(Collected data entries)
::::::

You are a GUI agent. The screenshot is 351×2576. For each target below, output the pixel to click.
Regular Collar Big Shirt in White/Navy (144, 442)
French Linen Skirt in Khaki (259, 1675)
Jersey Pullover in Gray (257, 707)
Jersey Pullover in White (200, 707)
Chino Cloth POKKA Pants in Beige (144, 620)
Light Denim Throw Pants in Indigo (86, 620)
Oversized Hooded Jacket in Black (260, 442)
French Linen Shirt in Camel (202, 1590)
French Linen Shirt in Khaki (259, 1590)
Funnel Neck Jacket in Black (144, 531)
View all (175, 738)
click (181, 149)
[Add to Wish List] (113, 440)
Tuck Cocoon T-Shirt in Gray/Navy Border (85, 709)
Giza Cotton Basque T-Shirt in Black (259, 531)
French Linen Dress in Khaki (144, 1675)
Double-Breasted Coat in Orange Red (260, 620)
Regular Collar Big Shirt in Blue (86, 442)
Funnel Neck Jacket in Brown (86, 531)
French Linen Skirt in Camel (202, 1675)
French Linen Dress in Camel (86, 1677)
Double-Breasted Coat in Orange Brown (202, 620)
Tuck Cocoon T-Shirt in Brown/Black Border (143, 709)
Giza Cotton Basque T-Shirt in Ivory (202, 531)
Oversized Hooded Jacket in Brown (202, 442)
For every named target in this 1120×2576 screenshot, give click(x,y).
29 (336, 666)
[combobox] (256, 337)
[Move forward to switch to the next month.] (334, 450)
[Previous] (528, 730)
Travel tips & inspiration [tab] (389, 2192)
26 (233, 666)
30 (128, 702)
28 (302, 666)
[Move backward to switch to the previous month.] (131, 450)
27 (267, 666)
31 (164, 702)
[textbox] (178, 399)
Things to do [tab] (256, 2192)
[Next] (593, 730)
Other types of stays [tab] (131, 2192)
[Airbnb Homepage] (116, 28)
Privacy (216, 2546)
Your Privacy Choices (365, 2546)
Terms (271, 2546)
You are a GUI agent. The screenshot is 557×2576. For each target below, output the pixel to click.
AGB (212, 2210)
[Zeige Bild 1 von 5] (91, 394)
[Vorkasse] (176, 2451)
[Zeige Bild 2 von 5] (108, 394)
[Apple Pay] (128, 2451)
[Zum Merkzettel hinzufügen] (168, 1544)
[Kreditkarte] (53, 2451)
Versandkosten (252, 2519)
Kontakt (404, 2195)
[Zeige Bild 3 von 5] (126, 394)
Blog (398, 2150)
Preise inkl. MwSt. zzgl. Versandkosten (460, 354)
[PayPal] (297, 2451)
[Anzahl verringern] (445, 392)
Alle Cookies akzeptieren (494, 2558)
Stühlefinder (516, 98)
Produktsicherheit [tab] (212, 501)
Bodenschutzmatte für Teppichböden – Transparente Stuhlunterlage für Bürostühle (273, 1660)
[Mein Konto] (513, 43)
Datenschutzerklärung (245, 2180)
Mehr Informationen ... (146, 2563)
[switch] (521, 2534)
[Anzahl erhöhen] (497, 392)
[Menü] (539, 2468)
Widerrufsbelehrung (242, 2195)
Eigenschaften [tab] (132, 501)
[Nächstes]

::::::

Output all of the data again. Match it exactly.

FINAL ANSWER.
You are a GUI agent. The screenshot is 351×2576. For each target below, output the pixel to click.
Regular Collar Big Shirt in White/Navy (144, 442)
French Linen Skirt in Khaki (259, 1675)
Jersey Pullover in Gray (257, 707)
Jersey Pullover in White (200, 707)
Chino Cloth POKKA Pants in Beige (144, 620)
Light Denim Throw Pants in Indigo (86, 620)
Oversized Hooded Jacket in Black (260, 442)
French Linen Shirt in Camel (202, 1590)
French Linen Shirt in Khaki (259, 1590)
Funnel Neck Jacket in Black (144, 531)
View all (175, 738)
click (181, 149)
[Add to Wish List] (113, 440)
Tuck Cocoon T-Shirt in Gray/Navy Border (85, 709)
Giza Cotton Basque T-Shirt in Black (259, 531)
French Linen Dress in Khaki (144, 1675)
Double-Breasted Coat in Orange Red (260, 620)
Regular Collar Big Shirt in Blue (86, 442)
Funnel Neck Jacket in Brown (86, 531)
French Linen Skirt in Camel (202, 1675)
French Linen Dress in Camel (86, 1677)
Double-Breasted Coat in Orange Brown (202, 620)
Tuck Cocoon T-Shirt in Brown/Black Border (143, 709)
Giza Cotton Basque T-Shirt in Ivory (202, 531)
Oversized Hooded Jacket in Brown (202, 442)
For every named target in this 1120×2576 screenshot, give click(x,y).
29 (336, 666)
[combobox] (256, 337)
[Move forward to switch to the next month.] (334, 450)
[Previous] (528, 730)
Travel tips & inspiration [tab] (389, 2192)
26 (233, 666)
30 (128, 702)
28 (302, 666)
[Move backward to switch to the previous month.] (131, 450)
27 (267, 666)
31 (164, 702)
[textbox] (178, 399)
Things to do [tab] (256, 2192)
[Next] (593, 730)
Other types of stays [tab] (131, 2192)
[Airbnb Homepage] (116, 28)
Privacy (216, 2546)
Your Privacy Choices (365, 2546)
Terms (271, 2546)
You are a GUI agent. The screenshot is 557×2576. For each target below, output the pixel to click.
AGB (212, 2210)
[Zeige Bild 1 von 5] (91, 394)
[Vorkasse] (176, 2451)
[Zeige Bild 2 von 5] (108, 394)
[Apple Pay] (128, 2451)
[Zum Merkzettel hinzufügen] (168, 1544)
[Kreditkarte] (53, 2451)
Versandkosten (252, 2519)
Kontakt (404, 2195)
[Zeige Bild 3 von 5] (126, 394)
Blog (398, 2150)
Preise inkl. MwSt. zzgl. Versandkosten (460, 354)
[PayPal] (297, 2451)
[Anzahl verringern] (445, 392)
Alle Cookies akzeptieren (494, 2558)
Stühlefinder (516, 98)
Produktsicherheit [tab] (212, 501)
Bodenschutzmatte für Teppichböden – Transparente Stuhlunterlage für Bürostühle (273, 1660)
[Mein Konto] (513, 43)
Datenschutzerklärung (245, 2180)
Mehr Informationen ... (146, 2563)
[switch] (521, 2534)
[Anzahl erhöhen] (497, 392)
[Menü] (539, 2468)
Widerrufsbelehrung (242, 2195)
Eigenschaften [tab] (132, 501)
[Nächstes]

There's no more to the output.